> **What the task asks**: Reproduce precisely the lines of the listing below, starting with the line that contains "Home (355, 128)" and stopping after the line that contains "コメントを書き込む (195, 885)"; include nothing else.

> **Data**:
++++++

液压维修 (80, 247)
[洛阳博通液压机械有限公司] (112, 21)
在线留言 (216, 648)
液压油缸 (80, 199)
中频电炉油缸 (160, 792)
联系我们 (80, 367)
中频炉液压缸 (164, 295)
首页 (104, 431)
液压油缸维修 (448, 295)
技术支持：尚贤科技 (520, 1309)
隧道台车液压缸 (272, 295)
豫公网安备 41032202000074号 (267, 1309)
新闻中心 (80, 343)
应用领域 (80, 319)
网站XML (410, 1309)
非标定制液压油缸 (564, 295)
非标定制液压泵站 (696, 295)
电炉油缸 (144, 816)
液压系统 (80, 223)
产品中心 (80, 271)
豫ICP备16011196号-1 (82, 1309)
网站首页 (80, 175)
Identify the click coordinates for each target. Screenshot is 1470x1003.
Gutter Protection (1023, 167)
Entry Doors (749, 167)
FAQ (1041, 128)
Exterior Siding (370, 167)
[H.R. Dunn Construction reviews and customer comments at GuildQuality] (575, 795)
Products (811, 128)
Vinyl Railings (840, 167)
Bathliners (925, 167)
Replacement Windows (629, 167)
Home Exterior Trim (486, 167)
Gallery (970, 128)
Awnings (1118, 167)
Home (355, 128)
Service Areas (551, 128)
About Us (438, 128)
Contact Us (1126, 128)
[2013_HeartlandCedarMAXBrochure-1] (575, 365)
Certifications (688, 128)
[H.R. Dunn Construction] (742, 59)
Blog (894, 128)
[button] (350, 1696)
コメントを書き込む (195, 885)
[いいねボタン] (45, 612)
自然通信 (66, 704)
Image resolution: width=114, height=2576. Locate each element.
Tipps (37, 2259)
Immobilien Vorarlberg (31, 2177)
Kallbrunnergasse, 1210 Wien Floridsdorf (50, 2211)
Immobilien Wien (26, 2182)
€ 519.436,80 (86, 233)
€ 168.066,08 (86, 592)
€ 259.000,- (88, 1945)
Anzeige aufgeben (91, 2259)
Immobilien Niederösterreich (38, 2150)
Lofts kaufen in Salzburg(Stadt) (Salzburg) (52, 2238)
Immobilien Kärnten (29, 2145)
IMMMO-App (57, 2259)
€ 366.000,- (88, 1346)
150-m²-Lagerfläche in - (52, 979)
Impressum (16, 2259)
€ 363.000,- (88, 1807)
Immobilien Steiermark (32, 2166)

++++++

> **Result of this task**:
Home (355, 128)
Service Areas (551, 128)
About Us (438, 128)
Contact Us (1126, 128)
[2013_HeartlandCedarMAXBrochure-1] (575, 365)
Certifications (688, 128)
[H.R. Dunn Construction] (742, 59)
Blog (894, 128)
[button] (350, 1696)
コメントを書き込む (195, 885)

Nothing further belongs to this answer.